Do fish have barcodes? (and other baffling questions)

“Do fish have barcodes?” My 3-year-old had just paid his first visit to Pets At Home, and clearly Had Some Questions. If you’ve spent any time around kids – whether your own or other people’s – you’ll be all too aware of their knack of coming up with the most awkward questions (“Where do babies come from?”, “Why have I got a mouth?”) at the most awkward times (such as when you’ve been trying to leave the house for…the…last…hour).

But even on the rare occasions when kids’ questions are relatively sensible, they don’t always come out quite right. A particularly common type of mistake that pretty much all kids seem to make with questions, is getting the words in the wrong order. Picture the scene. Your little artist, pen in hand, turning to you for inspiration, asks “What I can draw?”. They meant, of course, to ask “What can I draw?”; the words just came out in the wrong order. But why?

That’s what we set out to find in our latest study, which involved combing through more than 500 hours of parent-child audio recordings looking for these mistakes (don’t worry, the recordings are transcribed and we do it on the computer!). What we found is that children make these mistakes (e.g., What I can draw?) when that particular sequence of words (what+I+can+draw) is common in the language that they hear from adults. For example, parents and grandparents often say things like “Let me show you what I can draw?”  or “Do you want to see what I can draw?”. As a result, children store the combination what+I+can+draw and dutifully trot it out when they want to ask a question of their own (“What I can draw, Mummy?”) rather than the correct version (“What can I draw, Mummy?”)

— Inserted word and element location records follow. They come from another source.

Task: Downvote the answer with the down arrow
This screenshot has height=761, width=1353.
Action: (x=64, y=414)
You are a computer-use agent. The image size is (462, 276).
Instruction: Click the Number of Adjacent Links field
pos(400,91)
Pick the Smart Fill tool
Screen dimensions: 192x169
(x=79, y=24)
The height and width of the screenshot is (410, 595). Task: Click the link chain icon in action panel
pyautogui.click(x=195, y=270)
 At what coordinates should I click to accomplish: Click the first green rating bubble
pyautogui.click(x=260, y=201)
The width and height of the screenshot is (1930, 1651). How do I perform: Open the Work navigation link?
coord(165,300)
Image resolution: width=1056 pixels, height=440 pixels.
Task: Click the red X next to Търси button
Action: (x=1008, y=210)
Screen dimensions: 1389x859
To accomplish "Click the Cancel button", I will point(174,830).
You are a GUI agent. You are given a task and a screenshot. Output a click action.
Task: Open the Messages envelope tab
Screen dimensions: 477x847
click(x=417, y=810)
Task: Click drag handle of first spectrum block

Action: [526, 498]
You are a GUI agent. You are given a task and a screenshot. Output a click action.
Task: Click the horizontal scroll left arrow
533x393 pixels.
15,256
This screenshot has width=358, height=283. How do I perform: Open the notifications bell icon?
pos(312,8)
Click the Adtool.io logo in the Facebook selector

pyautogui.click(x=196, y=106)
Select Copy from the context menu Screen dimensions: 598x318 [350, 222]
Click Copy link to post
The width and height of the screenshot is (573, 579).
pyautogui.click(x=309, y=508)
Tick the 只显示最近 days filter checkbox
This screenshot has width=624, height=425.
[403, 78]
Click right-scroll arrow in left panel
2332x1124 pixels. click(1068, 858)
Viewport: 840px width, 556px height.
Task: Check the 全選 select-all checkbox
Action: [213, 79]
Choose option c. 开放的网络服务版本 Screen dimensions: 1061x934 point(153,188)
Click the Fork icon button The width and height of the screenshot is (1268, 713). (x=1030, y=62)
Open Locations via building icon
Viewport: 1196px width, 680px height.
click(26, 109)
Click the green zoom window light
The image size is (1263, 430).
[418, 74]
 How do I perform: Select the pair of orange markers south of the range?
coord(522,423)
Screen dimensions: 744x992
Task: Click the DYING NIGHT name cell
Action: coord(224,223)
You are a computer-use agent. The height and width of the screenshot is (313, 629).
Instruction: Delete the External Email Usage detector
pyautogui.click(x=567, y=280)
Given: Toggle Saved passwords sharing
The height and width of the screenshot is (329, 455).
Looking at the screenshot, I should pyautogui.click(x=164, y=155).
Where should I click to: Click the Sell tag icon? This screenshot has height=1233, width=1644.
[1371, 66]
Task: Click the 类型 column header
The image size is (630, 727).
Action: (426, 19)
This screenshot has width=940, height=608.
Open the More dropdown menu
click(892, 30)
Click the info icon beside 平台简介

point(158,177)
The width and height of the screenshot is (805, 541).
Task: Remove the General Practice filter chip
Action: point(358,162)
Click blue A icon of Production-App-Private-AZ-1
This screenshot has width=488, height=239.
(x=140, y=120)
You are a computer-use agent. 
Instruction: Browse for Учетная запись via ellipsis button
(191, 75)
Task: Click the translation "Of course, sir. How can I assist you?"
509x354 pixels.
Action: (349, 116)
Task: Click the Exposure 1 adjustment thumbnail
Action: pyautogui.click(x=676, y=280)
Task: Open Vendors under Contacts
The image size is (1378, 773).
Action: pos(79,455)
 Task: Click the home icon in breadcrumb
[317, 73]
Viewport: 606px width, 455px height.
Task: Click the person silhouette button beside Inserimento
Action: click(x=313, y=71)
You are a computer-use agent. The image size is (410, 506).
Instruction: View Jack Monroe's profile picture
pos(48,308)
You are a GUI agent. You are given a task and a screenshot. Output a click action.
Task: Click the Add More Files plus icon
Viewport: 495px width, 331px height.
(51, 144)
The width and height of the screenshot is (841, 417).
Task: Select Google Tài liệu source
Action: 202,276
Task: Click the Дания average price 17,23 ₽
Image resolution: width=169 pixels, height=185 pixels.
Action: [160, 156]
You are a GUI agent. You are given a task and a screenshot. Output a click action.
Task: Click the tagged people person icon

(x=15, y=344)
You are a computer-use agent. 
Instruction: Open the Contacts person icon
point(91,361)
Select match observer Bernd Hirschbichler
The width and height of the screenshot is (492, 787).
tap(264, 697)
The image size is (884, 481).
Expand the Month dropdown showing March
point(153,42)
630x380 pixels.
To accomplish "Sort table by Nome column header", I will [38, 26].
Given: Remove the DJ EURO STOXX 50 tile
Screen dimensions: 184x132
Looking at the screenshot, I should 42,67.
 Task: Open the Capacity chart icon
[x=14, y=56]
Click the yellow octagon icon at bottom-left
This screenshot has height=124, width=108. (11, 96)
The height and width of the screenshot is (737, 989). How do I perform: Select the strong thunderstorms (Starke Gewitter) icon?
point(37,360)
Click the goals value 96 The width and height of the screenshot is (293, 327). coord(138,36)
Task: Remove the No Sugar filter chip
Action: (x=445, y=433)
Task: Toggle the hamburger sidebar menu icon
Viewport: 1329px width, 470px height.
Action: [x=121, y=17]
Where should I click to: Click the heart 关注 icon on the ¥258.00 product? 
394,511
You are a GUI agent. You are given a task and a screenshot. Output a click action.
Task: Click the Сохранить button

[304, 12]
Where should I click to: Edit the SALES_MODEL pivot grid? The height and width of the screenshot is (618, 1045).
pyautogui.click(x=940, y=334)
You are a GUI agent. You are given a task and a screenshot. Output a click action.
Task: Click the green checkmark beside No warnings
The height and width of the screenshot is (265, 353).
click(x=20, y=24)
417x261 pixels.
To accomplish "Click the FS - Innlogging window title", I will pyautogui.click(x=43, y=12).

The results are interesting – at least, we think so – because they suggest that, on some level, children are storing away every single sentence that they hear. This feels quite counterintuitive – wouldn’t their little heads get full up? – but it really is the only way to explain the finding that children’s language mistakes are so sensitive to the particular sequences of words that they hear. On the more practical side, we hope that our findings might help researchers come up with better treatments for developmental language disorder (DLD). Children with DLD struggle with many aspects of language, but seem to find questions particularly difficult.

It turns out that fish do have barcodes after all: they’re just stuck to the side of the tank rather than the fish themselves. So your friendly Pets At Home cashier (other pet shop chains are available) does have something to scan (all of this was explained at great length in response to another on-the-face-of-it-baffling-but-actually-quite-sensible question, “How can we buy fish?”). So next time your little darling comes out with an awkward question, pay close attention – you might learn something that they’ve picked up about your own speech patterns. One thing is clear (and, frankly, quite terrifying): They’re recording everything that you say.